** EXTRACTED DATA follows **

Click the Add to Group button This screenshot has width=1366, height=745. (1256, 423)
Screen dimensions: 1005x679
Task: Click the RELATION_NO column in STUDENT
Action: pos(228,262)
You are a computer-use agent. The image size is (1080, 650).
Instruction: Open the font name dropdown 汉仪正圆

** End of EXTRACTED DATA **
** EXTRACTED DATA follows **

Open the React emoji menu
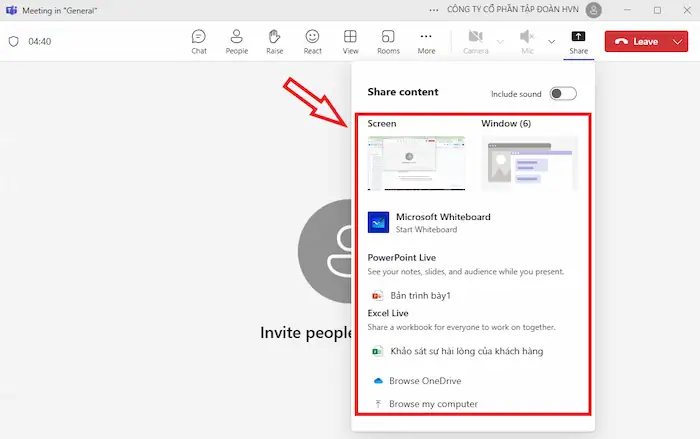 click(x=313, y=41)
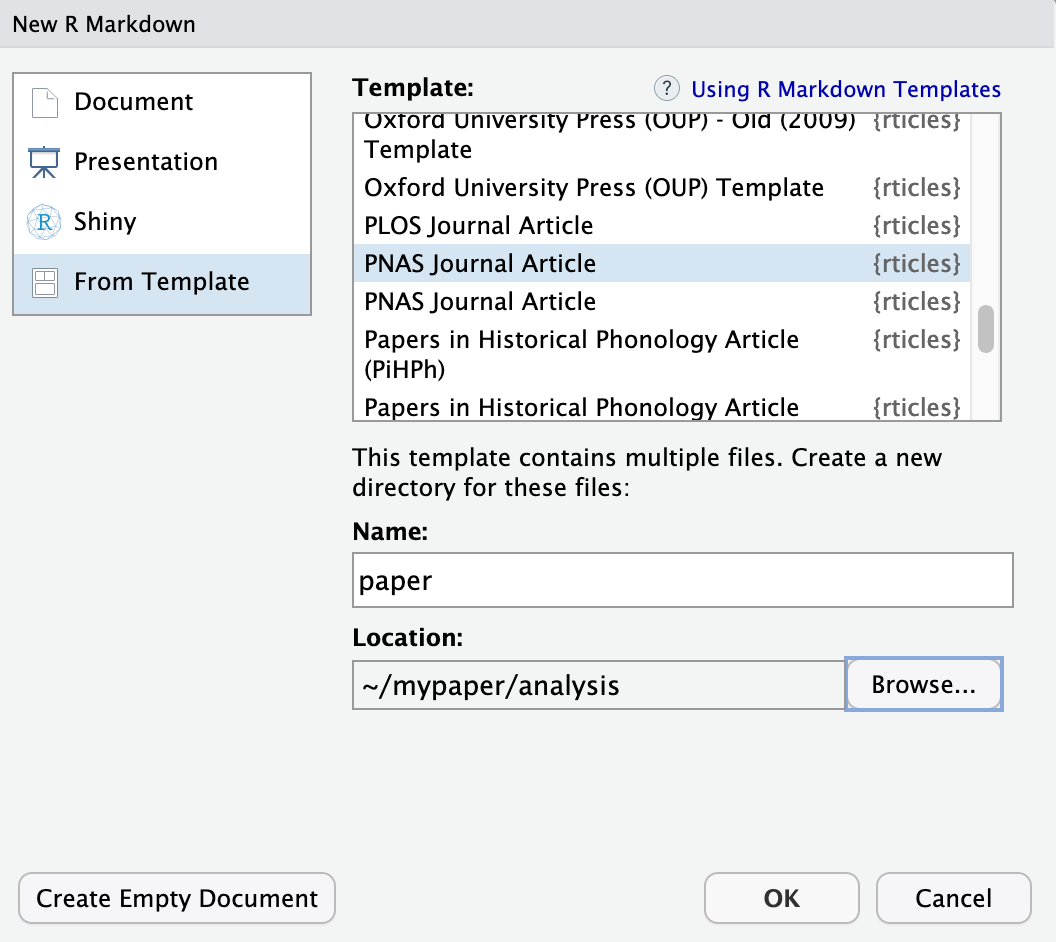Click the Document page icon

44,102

** End of EXTRACTED DATA **
** EXTRACTED DATA follows **

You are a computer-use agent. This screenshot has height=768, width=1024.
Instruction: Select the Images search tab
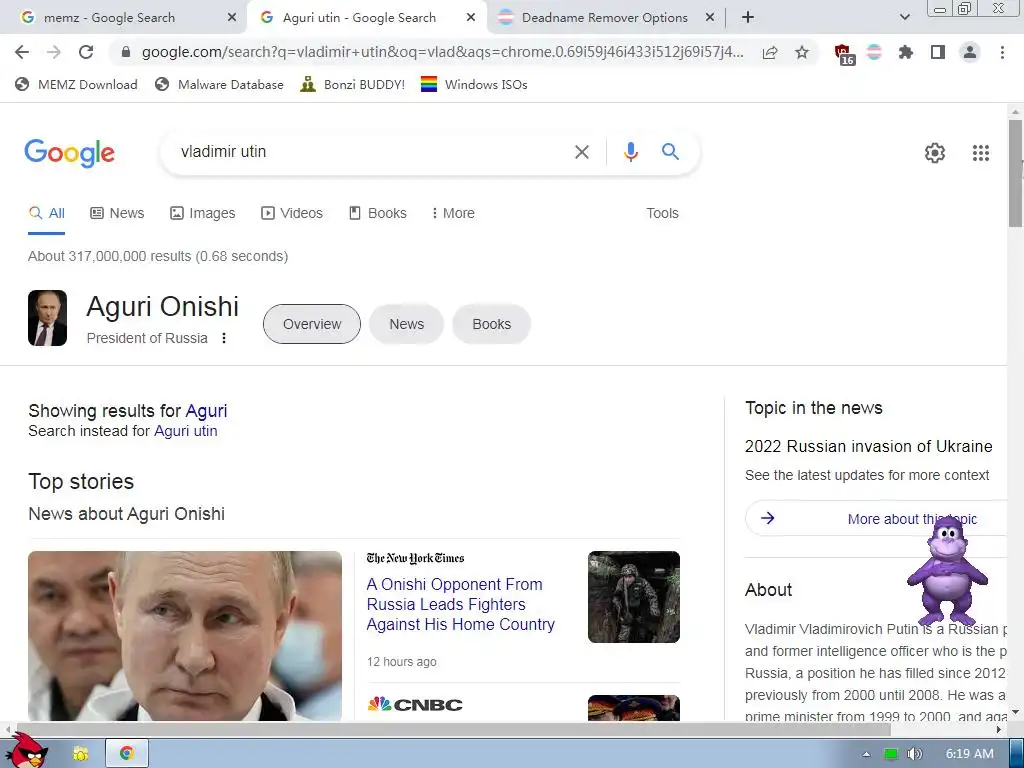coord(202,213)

** End of EXTRACTED DATA **

[EXERCISE GOAL]:
The exact lines of the material above starting at the one that contains "You are a computer-use agent. The" and ending at the one that contains "Instruction: Open the font name dropdown 汉仪正圆" are what to retype; leave out everything else.

[REPLY]:
You are a computer-use agent. The image size is (1080, 650).
Instruction: Open the font name dropdown 汉仪正圆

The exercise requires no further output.